Design Overview
In this section we want to give you an initial overview of all the present structures in Haura and how they relate to another. If you want to understand how the database works in detail it is best to gain a general idea of how each individual parts interact with another.
Haura Structure
Database, Dataset and Object store
At the top of the overview, see above, we can see the user interface part
of Haura. The Database
provides the main introduction here for the rest of
the modules to be used. From an active Database
we can then initiate a
Dataset
or Objectstore
. Also notable from the graphic, the Database
creates the AllocationHandler
which is subsequently used in the
DataManagement
. The Database
also contains due to this also the storage
configuration which is then initiated in the StoragePool
. The implementation
of the Objectstore
is a wrapper around Dataset
whereas the keys are chunk
ids and the value is there chunk content.
B-epsilon-tree
The Dataset
interacts mainly with the actual B-epsilon-tree, which
receives through its root node messages from the Dataset
. By default these
implement insert, remove and upsert, although this can be exchanged if
required. Solely the MessageAction
trait is required to be implemented on the
chosen type to allow for its use in the tree. An example for this can be seen in
the MetaMessage
of the Objectstore
.
In the figure above we show how this tree is structured. We differentiate
between three different kinds of nodes in it, first Leaves
shown in blue,
Internal Nodes
shown in red, and Child Buffers
(abbr. "CB") shown in grey.
The root
node of the tree is highlighted with TreeLayer
to indicate that
this is the node providing the interface for Datasets to attach to. From the
root
node messages are received.
Once passed, the tree propagates the message down the tree until it reaches a
leaf node where the message will be applied. This might not happen
instantaneously, though, and multiple buffers (ChildBuffer
s) might be encountered which
momentarily hold the message at internal nodes. This way we avoid additional
deep traversals and might be able to flush multiple messages at once from one
buffer node.
Vital to understanding the handling and movement of nodes and their content within Haura is the object state cycle, this is illustrated at the leaf nodes and in more detail in the following figure.

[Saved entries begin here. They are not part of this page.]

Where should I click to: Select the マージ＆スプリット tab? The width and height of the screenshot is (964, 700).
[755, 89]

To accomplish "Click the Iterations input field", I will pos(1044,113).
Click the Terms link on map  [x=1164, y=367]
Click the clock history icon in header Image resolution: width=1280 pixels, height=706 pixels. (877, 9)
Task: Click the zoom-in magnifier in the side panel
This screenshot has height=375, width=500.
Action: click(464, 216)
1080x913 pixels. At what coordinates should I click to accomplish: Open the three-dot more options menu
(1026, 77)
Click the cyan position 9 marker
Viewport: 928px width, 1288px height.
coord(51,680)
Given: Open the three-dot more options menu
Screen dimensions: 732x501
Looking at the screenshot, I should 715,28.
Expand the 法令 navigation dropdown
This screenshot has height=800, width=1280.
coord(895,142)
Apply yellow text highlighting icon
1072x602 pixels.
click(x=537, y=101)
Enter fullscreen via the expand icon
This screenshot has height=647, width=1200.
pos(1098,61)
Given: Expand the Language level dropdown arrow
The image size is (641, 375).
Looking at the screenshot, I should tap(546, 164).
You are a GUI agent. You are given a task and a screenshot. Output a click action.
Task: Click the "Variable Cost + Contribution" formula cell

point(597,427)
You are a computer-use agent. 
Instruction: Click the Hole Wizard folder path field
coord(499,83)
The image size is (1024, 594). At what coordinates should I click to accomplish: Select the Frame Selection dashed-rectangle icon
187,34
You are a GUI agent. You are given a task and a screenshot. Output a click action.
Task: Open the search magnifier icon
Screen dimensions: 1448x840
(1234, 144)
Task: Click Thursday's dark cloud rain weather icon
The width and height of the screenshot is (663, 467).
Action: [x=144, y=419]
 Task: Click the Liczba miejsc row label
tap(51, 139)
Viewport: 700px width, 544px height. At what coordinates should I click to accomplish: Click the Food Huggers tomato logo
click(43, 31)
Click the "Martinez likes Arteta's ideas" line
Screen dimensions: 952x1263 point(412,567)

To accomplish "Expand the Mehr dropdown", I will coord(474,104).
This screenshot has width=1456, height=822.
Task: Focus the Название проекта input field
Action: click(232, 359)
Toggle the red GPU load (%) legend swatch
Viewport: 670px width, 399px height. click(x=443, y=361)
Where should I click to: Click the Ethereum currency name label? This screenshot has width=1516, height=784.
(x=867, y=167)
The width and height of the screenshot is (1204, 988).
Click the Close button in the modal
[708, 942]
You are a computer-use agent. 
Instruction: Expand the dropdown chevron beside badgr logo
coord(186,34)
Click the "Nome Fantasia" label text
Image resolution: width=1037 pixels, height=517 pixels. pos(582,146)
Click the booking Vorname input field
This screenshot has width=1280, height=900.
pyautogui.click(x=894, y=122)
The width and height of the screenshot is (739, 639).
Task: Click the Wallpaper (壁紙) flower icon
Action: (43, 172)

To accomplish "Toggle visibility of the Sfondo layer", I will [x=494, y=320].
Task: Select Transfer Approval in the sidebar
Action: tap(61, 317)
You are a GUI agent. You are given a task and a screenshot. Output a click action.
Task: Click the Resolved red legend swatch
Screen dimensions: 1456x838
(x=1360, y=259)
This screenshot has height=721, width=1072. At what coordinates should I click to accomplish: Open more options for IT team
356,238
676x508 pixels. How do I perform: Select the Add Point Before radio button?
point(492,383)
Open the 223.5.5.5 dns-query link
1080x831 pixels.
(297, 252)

Adjacent to the internals and construction of B-epsilon-trees are the commonalities
between existing trees in an open database. Hidden to the user, the root tree is
used to store internal information concerning the created datasets (their
DatasetId
s and ObjectPointer
s) and Segment
s information. Segment
s are
previously not mentioned here as they are considered in the Data Management
Layer, but can be thought of as containers organizing the allocation bitmap for
a range of blocks. Additionally to avoid conflicts with another, all trees
share the same Data Management Unit to assure that no irregular state is reached
in handling critical on-disk management such as allocation of blocks and
updating of bitmaps.
Data Management
On-disk operations and storage allocation are handled by the Data Management layer. This layer also implements the copy-on-write semantics required for snapshots, done in delayed deallocation and accounting of a dead-list of blocks.
The Handler
manages the actual bitmap handling for all allocations and
deallocations and is also responsible for tracking the number of blocks
distributed (Space Accounting).
To keep track of specific locations of allocated blocks, or free ranges of
blocks rather, bitmaps are used. Wrapped around SegmentAllocator
s, these can
be used to allocate block ranges at any position in a specific SegmentId
or
request specific allocations at given offsets.
SegementId
s refer to 1 GiB large ranges of blocks on a storage tier, though
the Id is unique over all storage tiers.
Copy on Write
The Data Management Layer is also responsible to handle copy-on-write
preservation. This is handle by checking if any snapshots of the dataset
contain the afflicted node (via Generation
), if this is the case the
dead_list
contained in the root tree is updated, to contain the storage
location of the old version of the node on the next sync.
Storage Pool
As the abstraction over specific hardware types and RAID configurations the data
management unit interacts for all I/O operation with the storage pool layer.
Notable here is the division of the layer into (of course) storage tiers, Vdev
and LeafVdevs
. There are 4 storage tiers available
(FASTEST
,FAST
,SLOW
,SLOWEST
) with each at maximum 1024 Vdev
s. Each
Vdev
can be one of four variants. First, a singular LeafVdev
, this is the
equivalent of a disk or any other file path backed interface, for example a
truncated file or a disk dev/...
. Second, a RAID-1 like mirrored
configuration. Third, a RAID-5 like striping and parity based setup with
multiple disks. Fourth and last, a main memory backed buffer, simply hold as a
vector.
Implementation
This section should help you find the module you'll want to implement your changes in by giving you a brief description of each module together with its location and references in the layer design.
Name | Description |
---|---|
cache | Clock Cache implementation used internally |
compression | Compression logic for indication and usage of compression algorithm (zstd only atm) |
data_management | Allocation and Copy on Write logic for underlying storage space |
database | The Database layer & Dataset implementation with snapshots |
metrics | Basic Metric collections |
object | The object store wrapper around the dataset store |
storage_pool | The storage pool layer which manages different vdevs |
tree | The actual b-epsilon tree |
vdev | Implement the use of different devices for storage (Block, File, Memory) with different modes parity, raid, single |
Note that traits are heavily used to allow interaction between objects of different modules, traits implemented by one module might be located in multiple other modules.